Still haven't seen any reports about apps running slowly on the iPad Air, quite the opposite so far. Imagine we do, however, get a report at some point about such an app running slowly on the iPad Air - can't imagine it'll be anything but "slow as molasses in January" on previous iPads, and that's the point.
I'm not sure what you're talking about, nobody said anything about slow performance. We're taking about having less resources for the apps to take advantage of.
In the case of iOS, when there's not enough memory, it starts to terminate other processes like your backgrounded apps, and it'd eventually stop holding on to some of the purgable memory space that your current focus app is using.
For an example, suppose you were using Mail and Twitter, you click on a link in either app to open in Safari. If you open a new tab in Mobile Safari and there's not enough memory, iOS will start to terminate Mail and Twitter processes. Meaning that if you go back to either one, you have to wait a few seconds for it to reload from the disk instead of an instant app switch. Suppose you then go back to Mobile Safari, you'll see the tab you had will reload itself because it was cached and iOS terminated it in the background due to low memory.
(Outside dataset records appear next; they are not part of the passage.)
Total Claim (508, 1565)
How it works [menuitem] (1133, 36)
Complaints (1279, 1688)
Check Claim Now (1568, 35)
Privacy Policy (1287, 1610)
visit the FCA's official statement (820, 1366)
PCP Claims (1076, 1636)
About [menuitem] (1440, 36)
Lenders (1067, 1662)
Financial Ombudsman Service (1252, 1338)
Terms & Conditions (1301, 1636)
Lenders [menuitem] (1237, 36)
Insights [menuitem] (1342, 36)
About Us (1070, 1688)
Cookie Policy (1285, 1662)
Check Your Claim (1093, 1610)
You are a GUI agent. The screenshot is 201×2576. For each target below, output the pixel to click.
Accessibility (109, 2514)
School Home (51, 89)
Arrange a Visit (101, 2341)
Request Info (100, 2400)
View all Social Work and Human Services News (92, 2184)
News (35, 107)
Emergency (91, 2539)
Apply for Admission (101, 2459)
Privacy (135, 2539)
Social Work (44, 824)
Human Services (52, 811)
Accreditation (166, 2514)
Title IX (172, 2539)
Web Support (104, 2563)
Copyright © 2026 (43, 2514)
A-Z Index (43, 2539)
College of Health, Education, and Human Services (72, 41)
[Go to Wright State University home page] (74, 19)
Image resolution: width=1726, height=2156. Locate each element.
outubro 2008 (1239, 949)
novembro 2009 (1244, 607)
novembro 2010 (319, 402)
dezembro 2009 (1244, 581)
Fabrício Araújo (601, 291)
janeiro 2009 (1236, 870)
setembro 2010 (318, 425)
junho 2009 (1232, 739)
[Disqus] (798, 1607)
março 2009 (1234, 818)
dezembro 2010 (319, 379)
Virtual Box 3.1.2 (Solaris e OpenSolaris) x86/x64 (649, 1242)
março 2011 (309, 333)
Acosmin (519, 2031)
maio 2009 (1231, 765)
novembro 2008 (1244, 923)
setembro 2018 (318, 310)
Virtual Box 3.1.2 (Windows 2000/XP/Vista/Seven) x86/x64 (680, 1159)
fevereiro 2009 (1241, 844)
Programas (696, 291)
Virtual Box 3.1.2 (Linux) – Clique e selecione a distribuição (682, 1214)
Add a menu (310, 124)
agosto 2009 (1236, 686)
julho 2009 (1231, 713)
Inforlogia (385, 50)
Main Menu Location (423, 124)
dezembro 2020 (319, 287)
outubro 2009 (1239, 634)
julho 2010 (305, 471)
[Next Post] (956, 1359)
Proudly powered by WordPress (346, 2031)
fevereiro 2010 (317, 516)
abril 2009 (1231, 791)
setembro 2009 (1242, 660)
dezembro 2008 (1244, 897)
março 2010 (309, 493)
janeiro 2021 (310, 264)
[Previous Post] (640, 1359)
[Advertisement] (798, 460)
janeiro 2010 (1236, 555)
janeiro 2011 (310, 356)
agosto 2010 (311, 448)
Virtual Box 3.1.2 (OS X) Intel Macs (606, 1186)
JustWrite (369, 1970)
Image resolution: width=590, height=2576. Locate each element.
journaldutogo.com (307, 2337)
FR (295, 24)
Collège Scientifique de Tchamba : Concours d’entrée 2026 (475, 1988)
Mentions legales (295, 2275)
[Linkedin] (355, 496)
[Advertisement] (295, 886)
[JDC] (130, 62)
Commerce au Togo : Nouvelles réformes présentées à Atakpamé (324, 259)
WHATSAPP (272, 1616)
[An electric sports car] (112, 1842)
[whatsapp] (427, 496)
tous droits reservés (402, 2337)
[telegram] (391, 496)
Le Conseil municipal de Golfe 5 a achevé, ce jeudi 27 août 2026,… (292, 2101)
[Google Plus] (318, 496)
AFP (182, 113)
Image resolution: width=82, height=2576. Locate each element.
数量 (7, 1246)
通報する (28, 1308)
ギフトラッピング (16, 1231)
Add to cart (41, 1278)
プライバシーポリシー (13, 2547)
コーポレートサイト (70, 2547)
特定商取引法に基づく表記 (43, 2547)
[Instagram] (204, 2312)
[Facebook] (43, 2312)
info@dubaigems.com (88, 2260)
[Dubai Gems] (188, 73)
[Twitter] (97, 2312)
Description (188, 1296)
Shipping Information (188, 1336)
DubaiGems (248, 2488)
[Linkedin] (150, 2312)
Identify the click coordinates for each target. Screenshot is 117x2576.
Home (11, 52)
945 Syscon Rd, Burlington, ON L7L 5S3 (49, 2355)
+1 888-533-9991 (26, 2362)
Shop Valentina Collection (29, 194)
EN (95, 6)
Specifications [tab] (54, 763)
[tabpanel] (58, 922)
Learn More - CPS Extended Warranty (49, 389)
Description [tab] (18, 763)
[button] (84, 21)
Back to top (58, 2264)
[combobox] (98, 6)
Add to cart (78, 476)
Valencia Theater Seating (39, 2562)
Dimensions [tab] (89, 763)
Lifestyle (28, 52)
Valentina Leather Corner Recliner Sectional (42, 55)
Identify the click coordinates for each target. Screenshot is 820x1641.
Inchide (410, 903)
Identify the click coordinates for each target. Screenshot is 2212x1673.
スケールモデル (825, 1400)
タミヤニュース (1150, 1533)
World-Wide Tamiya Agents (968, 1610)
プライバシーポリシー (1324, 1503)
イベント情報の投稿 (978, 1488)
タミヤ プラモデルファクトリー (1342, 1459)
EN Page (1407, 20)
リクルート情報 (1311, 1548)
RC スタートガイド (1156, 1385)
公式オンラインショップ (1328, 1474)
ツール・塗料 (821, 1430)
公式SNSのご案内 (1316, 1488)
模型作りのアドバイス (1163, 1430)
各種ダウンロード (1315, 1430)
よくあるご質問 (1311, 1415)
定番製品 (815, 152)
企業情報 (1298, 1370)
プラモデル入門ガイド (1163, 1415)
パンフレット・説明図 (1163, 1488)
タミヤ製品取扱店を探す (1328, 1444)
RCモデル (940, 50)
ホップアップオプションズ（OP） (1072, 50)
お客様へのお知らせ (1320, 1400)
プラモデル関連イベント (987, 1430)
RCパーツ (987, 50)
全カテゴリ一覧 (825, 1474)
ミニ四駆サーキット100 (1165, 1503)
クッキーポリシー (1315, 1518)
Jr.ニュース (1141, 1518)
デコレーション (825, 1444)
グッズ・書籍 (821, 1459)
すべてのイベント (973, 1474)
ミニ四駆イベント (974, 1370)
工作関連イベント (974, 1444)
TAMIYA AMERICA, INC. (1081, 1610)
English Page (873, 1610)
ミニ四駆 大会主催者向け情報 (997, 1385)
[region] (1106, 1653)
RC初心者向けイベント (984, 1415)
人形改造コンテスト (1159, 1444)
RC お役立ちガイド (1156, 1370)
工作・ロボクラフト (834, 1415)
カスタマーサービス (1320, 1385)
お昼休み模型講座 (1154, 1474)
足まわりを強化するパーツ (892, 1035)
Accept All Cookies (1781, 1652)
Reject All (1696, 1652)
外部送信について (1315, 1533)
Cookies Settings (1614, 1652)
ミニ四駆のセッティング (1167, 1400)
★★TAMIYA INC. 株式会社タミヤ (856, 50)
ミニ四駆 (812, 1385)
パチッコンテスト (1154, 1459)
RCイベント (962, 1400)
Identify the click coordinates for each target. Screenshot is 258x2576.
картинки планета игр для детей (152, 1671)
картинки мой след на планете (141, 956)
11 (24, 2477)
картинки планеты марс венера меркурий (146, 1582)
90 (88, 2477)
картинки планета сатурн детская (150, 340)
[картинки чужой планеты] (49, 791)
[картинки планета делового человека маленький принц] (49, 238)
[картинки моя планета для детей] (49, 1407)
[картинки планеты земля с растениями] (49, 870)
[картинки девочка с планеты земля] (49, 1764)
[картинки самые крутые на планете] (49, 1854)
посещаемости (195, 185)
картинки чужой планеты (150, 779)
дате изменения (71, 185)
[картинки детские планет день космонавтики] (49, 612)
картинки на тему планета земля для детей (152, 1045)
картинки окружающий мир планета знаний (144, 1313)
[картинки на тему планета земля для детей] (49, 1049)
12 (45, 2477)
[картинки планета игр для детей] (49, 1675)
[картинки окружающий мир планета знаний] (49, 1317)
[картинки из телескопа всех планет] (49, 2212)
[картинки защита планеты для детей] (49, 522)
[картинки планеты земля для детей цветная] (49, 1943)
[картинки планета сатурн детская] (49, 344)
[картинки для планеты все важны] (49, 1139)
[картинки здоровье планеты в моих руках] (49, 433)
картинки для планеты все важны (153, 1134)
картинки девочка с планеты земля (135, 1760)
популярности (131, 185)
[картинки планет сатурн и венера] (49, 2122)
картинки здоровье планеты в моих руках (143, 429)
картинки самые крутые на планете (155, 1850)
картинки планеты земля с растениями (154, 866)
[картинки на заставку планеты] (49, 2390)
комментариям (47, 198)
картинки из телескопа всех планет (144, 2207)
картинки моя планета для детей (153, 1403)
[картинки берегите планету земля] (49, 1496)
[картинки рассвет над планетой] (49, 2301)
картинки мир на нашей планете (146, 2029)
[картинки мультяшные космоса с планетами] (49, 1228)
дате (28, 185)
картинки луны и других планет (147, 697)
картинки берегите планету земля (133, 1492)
If iOS has the full 1GB of memory available (suppose we don't include iOS's processes here), those apps could all be waiting for you to switch instantly and you could have 5+ tabs opened before iOS started terminating processes.
With 64-bit CPUs and 64-bit apps (Mail already is, I think Twitterrific just optimized for 64-bit in the last app), you now have less than 700MB (since 64-bit apps eat up 30% more by default) and a 100-200MB used by iOS, you have practically around 512mb or less free available memory, that's not much. I am being very simplistic here with the numbers but that's what AnandTech found with the 64-bit processes.
If you're not doing a lot of things, iPad Air will be awesome. If you are, you'll start seeing the RAM starvation quickly than you're used to on the last two previous iPads.
I like that Apple went 64-bit to prepare for the future but they didn't do it right by not doubling the RAM IMO.